具体的,特定目标精度下批量样本生成模块用于为变异检测软件分梯度提供批量测试样本,产出阴性标准集和阳性标准集;并生成样本信息记录文件;目标精度是拷贝数变异的拷贝倍数或者单核苷酸位点变异、插入突变、删除突变、基因融合变异、串联重复变异、倒位变异的频率值;梯度是目标精度梯度变化下呈现出的不同的频率或不同的拷贝倍数;然后,测试样本经变异检测软件检测后,将变异检测软件的检测结果填入样本信息记录文件,输入文件路径并调用变异检测软件验证功能,显示变异检测软件在对应目标精度下的敏感度和特异度。
具体的,仿真系统还包括人群多态模拟、扩增错误模拟、测序错误模拟、单端测序和双端测序模拟、接头模拟和单分子索引模拟;
人群多态模拟以千人基因组数据库为参照,预置突变随机发生实现,以每个碱基在参考基因组中的坐标做为随机种子并使用梅森旋转算法产生高质量的随机数,每次模拟样本产生一个随机数,使每个样本具有惟一的随机性,再加上每个碱基在参考基因组中具有固定的坐标值,保证每个样本呈现出种群基因组学中的人群多态性;同一位点在首次访问数据库后便写入缓存,此后查找均优先在缓存中查找,未能在缓存中找到时再访问千人基因组数据库,用户在使用时设置命令行参数的值为整体、东亚、美洲、非洲、欧洲或南亚,分别代表模拟对应的人群信息,包括等位基因的频率、东亚人群等位基因的频率、美洲人群等位基因的频率、非洲人群等位基因的频率、欧洲人群等位基因的频率、南亚人群等位基因的频率。
扩增错误模拟由用户在命令行参数中指定扩增错误率实现;
测序错误模拟由用户在命令行参数中指定测序错误率实现;
单端测序和双端测序模拟由用户在命令行通过对测序方式进行设置来实现单端或双端测序数据的输出,设置测序方式值为1表示双端测序,设置测序方式值为0表示双端测序,同时用户设置单端或双端测序时读段的读长;
接头模拟由用户在命令行参数指定两个接头的碱基序列,以及循环周期数实现;
索引序列模拟由用户在命令行参数中设置索引序列1和索引序列2的值为1表示进行索引序列模拟,设置为0时表示不加索引实现。

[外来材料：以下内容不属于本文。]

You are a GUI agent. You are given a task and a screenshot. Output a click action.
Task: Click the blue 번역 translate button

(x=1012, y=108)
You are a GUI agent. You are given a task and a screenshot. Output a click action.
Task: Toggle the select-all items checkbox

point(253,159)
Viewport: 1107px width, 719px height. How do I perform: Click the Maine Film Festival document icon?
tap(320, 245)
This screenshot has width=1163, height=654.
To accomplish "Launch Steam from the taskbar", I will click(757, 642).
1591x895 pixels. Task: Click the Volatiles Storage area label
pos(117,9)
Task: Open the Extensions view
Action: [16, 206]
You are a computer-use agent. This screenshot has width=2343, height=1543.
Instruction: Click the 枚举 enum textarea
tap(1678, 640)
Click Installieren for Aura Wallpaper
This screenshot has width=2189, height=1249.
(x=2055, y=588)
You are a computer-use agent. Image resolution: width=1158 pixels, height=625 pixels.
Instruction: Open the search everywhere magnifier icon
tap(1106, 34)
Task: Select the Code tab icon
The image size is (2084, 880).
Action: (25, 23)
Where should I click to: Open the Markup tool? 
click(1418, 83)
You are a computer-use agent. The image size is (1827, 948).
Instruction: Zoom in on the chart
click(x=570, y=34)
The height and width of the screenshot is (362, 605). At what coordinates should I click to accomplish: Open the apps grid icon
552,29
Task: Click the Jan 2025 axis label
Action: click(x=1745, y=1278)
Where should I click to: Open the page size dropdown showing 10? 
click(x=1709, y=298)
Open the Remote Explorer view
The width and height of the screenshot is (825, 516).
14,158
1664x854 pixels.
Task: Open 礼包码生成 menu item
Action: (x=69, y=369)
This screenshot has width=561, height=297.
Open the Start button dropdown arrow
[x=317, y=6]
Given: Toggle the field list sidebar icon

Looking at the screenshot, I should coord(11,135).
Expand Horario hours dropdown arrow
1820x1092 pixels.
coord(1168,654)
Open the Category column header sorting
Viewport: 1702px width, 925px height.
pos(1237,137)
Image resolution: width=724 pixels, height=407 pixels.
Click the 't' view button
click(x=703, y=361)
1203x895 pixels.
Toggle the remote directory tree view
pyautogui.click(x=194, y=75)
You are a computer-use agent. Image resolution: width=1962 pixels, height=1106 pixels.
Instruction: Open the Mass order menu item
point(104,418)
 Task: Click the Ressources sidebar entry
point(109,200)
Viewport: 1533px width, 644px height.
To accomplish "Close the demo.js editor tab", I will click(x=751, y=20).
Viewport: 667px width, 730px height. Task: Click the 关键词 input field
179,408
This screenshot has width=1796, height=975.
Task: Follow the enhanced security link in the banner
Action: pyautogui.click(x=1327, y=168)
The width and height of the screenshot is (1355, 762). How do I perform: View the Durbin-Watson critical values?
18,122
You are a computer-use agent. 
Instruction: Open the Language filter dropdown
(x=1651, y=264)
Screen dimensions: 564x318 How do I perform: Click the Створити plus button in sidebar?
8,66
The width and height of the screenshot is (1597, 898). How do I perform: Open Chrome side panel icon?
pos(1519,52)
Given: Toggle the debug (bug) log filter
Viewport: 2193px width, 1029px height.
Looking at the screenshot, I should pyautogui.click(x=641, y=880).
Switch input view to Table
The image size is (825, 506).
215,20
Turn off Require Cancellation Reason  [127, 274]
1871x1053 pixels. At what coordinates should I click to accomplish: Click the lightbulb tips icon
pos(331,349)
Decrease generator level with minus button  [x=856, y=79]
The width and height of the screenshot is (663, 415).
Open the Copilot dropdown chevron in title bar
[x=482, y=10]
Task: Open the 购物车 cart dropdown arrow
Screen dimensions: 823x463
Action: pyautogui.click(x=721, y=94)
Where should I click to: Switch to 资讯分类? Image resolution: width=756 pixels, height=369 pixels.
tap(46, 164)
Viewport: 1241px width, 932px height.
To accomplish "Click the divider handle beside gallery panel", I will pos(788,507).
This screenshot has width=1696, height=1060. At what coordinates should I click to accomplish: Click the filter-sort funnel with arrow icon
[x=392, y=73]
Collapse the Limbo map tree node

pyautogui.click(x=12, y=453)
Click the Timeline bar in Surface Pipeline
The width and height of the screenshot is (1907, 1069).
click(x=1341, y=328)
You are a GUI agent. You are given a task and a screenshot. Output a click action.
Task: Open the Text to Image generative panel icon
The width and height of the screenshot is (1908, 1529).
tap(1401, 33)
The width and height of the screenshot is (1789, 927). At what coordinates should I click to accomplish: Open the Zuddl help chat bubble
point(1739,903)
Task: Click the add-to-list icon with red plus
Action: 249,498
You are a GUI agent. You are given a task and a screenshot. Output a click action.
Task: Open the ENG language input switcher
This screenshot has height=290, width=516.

具体的,质量分布统计模块用于统计真实样本的质量值,生成参考质量相对分布,然后再使用内维尔插值算法来模拟不同读长时各个位点的碱基质量;
相邻位点深度分布训练模块采用最大期望算法,先根据已有的观测数据估计出相邻位点深度的概率模型的参数值;然后依据上一次估计出的参数值估计缺失数据的值,再根据估计出的缺失数据结合之前已有的观测数据重新对参数值进行估计;反复迭代,直至似然函数值在相邻两次循环中的变化小于用户指定的阈值,迭代结束;
整体深度分布统计模块用于统计一个真实样本整体深度的相对分布,用户输入一个测序样本的比对文件和与真实样本对应的目标捕获区域文件,然后算法将该样本整体深度分布的统计数据生成在户指定或者自动生成的文件夹中。
具体的,模板长度分布训练模块使用平面曲线离散点集拐点的快速查找算法和线性回归法构建数学模型;先通过平面曲线离散点集拐点快速查找算法找到曲线拐点,然后按照拐点将曲线分割,对每一段分割出来的曲线分别使用线性回归法进行拟合;在模板长度生成时,采用接受拒绝算法产生相应分布的随机数,实现了模板长度分布的模拟。
与现有技术相比,本发明至少具有以下有益效果:
本发明一种模拟人群背景信息的基因测序数据仿真方法,只需要设置参数并运行本系统就可以简便和快速的获得包含特定变异样本、符合数据标准的测序文件和比对文件。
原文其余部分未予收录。